WHAT YOU HAVE TO DO: Go through the records below and count every line containing "Select". Reply with the count alone.
++++ DATA ++++
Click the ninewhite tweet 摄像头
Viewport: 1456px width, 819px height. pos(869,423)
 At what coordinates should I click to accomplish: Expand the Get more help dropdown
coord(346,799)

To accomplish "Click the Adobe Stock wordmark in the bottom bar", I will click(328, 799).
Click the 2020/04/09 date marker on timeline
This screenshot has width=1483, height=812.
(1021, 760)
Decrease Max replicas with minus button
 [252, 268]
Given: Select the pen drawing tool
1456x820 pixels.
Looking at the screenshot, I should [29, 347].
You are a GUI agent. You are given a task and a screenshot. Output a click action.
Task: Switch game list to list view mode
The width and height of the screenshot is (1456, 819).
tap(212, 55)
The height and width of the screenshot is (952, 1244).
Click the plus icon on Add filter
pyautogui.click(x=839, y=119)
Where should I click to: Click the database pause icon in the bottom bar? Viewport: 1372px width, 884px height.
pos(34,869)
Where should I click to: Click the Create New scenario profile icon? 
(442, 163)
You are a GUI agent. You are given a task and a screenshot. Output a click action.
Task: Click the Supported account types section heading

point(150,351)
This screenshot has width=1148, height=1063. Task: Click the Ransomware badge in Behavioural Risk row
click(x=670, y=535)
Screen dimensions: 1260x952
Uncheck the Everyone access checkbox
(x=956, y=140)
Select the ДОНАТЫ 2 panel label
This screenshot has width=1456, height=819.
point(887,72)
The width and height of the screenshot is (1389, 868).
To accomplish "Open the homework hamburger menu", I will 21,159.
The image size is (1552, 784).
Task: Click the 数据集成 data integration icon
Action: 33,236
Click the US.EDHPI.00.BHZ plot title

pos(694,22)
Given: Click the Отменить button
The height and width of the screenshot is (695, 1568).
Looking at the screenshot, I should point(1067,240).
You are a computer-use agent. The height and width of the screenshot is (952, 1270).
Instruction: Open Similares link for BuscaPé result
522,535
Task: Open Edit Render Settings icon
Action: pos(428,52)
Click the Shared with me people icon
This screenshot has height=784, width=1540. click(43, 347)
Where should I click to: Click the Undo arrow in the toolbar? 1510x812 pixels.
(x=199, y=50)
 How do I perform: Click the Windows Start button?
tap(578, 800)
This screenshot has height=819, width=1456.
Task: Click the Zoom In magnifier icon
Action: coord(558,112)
++++
RESPONSE TO THIS TASK: 2